* THE TASK: Search the records for the string "chart". Copy each line where it occurs.

(Collected data)
======
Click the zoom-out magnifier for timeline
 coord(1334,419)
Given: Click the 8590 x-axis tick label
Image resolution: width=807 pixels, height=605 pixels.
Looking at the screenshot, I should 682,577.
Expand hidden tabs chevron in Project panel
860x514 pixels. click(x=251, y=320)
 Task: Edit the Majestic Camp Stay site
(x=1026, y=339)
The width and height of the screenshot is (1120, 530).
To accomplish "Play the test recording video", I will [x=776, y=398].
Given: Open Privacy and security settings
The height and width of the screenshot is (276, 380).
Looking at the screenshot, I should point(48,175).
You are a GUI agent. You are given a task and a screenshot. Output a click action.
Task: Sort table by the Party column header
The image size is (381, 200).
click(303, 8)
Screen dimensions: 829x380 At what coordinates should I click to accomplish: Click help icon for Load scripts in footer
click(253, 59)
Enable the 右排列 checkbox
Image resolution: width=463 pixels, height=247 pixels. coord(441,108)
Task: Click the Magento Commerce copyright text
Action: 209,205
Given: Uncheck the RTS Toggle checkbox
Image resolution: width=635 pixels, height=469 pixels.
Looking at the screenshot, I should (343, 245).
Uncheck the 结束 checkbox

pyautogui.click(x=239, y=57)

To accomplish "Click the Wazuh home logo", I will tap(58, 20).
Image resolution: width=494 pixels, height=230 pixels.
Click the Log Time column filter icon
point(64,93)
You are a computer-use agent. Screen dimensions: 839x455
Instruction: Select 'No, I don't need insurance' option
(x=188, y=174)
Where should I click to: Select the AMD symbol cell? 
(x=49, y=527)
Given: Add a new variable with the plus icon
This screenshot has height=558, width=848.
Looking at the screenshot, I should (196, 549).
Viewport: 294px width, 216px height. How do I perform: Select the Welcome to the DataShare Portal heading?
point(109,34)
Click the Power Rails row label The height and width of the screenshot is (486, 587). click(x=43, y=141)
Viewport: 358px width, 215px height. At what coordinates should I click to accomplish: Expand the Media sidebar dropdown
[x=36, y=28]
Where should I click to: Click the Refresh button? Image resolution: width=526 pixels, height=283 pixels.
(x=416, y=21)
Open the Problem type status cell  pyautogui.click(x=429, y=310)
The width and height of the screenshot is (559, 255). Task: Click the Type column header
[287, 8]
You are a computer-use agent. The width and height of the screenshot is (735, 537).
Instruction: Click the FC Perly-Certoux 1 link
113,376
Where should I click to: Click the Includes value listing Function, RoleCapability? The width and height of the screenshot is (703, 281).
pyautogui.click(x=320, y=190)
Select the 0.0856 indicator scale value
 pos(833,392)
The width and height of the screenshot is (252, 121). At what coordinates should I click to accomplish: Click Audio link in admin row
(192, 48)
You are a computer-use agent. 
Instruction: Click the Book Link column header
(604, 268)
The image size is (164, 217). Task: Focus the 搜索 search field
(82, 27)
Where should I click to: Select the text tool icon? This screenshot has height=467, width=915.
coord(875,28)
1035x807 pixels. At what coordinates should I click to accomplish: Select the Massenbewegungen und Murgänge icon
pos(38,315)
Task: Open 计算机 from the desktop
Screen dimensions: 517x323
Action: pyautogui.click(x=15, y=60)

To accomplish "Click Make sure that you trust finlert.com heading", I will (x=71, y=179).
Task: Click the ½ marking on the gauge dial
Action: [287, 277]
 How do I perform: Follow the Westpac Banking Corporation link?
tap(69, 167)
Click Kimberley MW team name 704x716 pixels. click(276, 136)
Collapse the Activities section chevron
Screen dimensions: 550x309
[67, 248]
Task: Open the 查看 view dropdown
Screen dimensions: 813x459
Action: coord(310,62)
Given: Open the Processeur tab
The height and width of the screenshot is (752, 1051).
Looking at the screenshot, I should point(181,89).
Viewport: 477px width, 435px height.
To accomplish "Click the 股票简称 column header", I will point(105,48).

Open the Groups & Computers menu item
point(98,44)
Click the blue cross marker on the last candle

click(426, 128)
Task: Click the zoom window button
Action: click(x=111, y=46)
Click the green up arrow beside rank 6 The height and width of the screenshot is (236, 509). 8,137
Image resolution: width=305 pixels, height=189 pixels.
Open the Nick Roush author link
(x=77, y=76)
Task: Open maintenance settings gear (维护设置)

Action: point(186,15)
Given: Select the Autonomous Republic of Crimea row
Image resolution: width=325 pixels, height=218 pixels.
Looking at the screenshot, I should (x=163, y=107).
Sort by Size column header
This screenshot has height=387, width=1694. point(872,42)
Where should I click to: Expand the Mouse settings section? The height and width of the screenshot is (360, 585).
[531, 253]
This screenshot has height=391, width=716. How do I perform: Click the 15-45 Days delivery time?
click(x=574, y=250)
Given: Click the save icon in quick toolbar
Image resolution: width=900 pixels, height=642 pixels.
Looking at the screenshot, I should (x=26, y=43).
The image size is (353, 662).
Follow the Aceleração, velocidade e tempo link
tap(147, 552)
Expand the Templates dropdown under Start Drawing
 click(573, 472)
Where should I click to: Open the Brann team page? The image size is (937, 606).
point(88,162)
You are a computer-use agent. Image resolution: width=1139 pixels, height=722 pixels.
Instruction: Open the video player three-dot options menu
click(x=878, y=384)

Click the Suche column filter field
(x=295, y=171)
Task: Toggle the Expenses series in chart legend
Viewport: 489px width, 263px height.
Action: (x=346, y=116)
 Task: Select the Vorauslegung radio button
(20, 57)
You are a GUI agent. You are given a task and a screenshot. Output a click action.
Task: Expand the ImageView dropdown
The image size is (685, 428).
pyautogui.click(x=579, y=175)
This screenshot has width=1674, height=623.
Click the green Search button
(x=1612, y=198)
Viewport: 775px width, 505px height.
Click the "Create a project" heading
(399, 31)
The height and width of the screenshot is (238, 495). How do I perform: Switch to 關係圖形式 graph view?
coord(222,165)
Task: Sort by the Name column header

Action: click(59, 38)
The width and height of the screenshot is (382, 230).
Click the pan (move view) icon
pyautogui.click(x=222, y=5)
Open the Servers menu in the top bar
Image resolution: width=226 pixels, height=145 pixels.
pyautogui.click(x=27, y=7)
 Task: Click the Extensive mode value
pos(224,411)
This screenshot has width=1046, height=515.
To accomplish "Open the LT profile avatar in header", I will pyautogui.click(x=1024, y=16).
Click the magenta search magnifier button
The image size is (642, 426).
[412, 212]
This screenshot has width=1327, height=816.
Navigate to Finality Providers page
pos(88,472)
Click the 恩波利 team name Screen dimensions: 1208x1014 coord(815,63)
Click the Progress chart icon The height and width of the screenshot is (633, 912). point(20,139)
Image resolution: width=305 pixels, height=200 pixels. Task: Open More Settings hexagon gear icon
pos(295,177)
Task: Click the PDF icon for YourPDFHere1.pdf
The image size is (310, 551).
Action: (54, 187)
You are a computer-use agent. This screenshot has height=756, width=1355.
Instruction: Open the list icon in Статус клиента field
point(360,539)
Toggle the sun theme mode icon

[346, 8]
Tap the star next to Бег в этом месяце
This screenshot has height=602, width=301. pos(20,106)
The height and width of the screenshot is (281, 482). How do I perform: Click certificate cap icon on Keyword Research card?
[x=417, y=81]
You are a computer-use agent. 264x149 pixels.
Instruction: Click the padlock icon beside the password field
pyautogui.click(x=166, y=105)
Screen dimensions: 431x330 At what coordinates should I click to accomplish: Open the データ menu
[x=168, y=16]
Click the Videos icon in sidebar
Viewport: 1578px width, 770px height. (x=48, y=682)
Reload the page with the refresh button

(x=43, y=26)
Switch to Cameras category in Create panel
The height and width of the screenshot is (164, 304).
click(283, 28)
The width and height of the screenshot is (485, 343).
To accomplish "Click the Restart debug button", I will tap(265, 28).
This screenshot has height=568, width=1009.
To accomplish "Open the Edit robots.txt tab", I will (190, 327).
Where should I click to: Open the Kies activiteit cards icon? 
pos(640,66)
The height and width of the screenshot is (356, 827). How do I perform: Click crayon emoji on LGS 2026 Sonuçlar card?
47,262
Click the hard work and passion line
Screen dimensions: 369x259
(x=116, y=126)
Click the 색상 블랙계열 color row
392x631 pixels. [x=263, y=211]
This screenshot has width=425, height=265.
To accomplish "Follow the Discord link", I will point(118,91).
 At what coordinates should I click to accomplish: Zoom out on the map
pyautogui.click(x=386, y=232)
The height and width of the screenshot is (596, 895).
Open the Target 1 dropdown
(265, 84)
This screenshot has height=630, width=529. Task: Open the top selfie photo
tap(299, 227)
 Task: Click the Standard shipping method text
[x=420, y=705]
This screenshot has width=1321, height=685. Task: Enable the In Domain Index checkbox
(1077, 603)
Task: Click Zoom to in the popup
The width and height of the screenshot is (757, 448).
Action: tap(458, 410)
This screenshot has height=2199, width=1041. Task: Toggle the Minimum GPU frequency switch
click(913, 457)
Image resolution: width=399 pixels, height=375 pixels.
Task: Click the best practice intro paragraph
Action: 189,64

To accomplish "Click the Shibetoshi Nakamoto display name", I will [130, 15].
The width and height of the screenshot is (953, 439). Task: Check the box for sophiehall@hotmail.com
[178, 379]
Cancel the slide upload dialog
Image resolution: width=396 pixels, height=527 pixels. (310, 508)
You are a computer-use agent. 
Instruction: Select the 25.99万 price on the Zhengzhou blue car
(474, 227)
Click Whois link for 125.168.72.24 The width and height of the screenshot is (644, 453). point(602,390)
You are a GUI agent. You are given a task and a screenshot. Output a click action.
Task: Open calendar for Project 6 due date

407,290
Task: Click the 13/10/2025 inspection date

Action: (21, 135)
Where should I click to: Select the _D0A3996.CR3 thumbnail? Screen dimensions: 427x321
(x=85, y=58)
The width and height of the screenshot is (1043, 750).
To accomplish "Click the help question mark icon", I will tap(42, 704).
======
* EXPECTED OUTPUT:
Task: Toggle the Expenses series in chart legend
Click the Progress chart icon The height and width of the screenshot is (633, 912). point(20,139)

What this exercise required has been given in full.